DATA EXCERPTS
_ _ _

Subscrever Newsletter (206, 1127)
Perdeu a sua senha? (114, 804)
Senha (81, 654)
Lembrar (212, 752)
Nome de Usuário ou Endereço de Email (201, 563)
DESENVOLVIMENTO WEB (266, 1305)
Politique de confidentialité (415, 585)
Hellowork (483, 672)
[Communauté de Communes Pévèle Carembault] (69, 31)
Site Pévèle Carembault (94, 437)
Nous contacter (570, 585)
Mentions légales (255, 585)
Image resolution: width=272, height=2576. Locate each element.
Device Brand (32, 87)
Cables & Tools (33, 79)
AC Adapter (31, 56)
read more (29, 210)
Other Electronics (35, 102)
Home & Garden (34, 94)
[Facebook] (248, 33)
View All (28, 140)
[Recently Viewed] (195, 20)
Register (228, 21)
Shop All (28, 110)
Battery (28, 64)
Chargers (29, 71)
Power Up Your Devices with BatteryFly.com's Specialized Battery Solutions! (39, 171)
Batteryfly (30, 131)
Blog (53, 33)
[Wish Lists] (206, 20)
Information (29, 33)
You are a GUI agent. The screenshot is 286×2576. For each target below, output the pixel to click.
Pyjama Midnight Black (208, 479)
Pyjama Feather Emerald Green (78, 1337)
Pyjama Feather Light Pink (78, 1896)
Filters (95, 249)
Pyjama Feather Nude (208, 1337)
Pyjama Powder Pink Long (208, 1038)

_ _ _

ACTIVITY
Copy out the full material exactly as it appears.

EXPECTED OUTPUT
Subscrever Newsletter (206, 1127)
Perdeu a sua senha? (114, 804)
Senha (81, 654)
Lembrar (212, 752)
Nome de Usuário ou Endereço de Email (201, 563)
DESENVOLVIMENTO WEB (266, 1305)
Politique de confidentialité (415, 585)
Hellowork (483, 672)
[Communauté de Communes Pévèle Carembault] (69, 31)
Site Pévèle Carembault (94, 437)
Nous contacter (570, 585)
Mentions légales (255, 585)
Image resolution: width=272, height=2576. Locate each element.
Device Brand (32, 87)
Cables & Tools (33, 79)
AC Adapter (31, 56)
read more (29, 210)
Other Electronics (35, 102)
Home & Garden (34, 94)
[Facebook] (248, 33)
View All (28, 140)
[Recently Viewed] (195, 20)
Register (228, 21)
Shop All (28, 110)
Battery (28, 64)
Chargers (29, 71)
Power Up Your Devices with BatteryFly.com's Specialized Battery Solutions! (39, 171)
Batteryfly (30, 131)
Blog (53, 33)
[Wish Lists] (206, 20)
Information (29, 33)
You are a GUI agent. The screenshot is 286×2576. For each target below, output the pixel to click.
Pyjama Midnight Black (208, 479)
Pyjama Feather Emerald Green (78, 1337)
Pyjama Feather Light Pink (78, 1896)
Filters (95, 249)
Pyjama Feather Nude (208, 1337)
Pyjama Powder Pink Long (208, 1038)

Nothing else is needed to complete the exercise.